▶ **Goal**
Please reproduce only the part of the records that opens with the line containing "Viewport: 1232px width, 957px" and closes with the line containing "coord(642,163)", changing "dropdown" to "menu" and keeping everything else the same.

** begin **

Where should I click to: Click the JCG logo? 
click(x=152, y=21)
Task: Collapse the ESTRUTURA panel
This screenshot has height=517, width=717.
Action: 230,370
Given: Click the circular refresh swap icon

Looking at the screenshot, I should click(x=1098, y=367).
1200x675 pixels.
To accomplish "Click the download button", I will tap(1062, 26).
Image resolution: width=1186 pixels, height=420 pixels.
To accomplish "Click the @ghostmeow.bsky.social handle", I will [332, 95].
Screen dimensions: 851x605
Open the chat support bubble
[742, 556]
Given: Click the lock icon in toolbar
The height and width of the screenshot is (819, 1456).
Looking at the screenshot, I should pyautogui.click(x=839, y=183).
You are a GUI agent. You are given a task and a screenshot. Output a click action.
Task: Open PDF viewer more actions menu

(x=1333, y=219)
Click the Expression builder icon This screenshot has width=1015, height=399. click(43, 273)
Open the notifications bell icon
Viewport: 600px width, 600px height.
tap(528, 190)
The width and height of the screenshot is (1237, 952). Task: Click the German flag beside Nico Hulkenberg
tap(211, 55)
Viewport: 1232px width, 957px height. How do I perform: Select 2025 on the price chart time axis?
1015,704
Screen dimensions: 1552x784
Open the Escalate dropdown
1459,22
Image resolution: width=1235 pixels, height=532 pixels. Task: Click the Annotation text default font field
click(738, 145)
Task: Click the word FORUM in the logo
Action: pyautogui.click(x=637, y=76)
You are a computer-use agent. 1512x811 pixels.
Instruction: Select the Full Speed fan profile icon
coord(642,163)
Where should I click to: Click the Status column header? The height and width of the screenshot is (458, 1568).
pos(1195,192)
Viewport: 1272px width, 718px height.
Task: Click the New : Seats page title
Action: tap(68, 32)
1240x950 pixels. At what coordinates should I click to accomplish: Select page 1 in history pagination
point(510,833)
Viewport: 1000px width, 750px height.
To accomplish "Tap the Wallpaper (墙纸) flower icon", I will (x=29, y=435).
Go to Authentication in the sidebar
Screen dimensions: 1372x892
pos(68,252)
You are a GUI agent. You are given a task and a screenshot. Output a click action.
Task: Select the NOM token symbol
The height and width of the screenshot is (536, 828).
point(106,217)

** end **

▶ **Final answer**
Viewport: 1232px width, 957px height. How do I perform: Select 2025 on the price chart time axis?
1015,704
Screen dimensions: 1552x784
Open the Escalate menu
1459,22
Image resolution: width=1235 pixels, height=532 pixels. Task: Click the Annotation text default font field
click(738, 145)
Task: Click the word FORUM in the logo
Action: pyautogui.click(x=637, y=76)
You are a computer-use agent. 1512x811 pixels.
Instruction: Select the Full Speed fan profile icon
coord(642,163)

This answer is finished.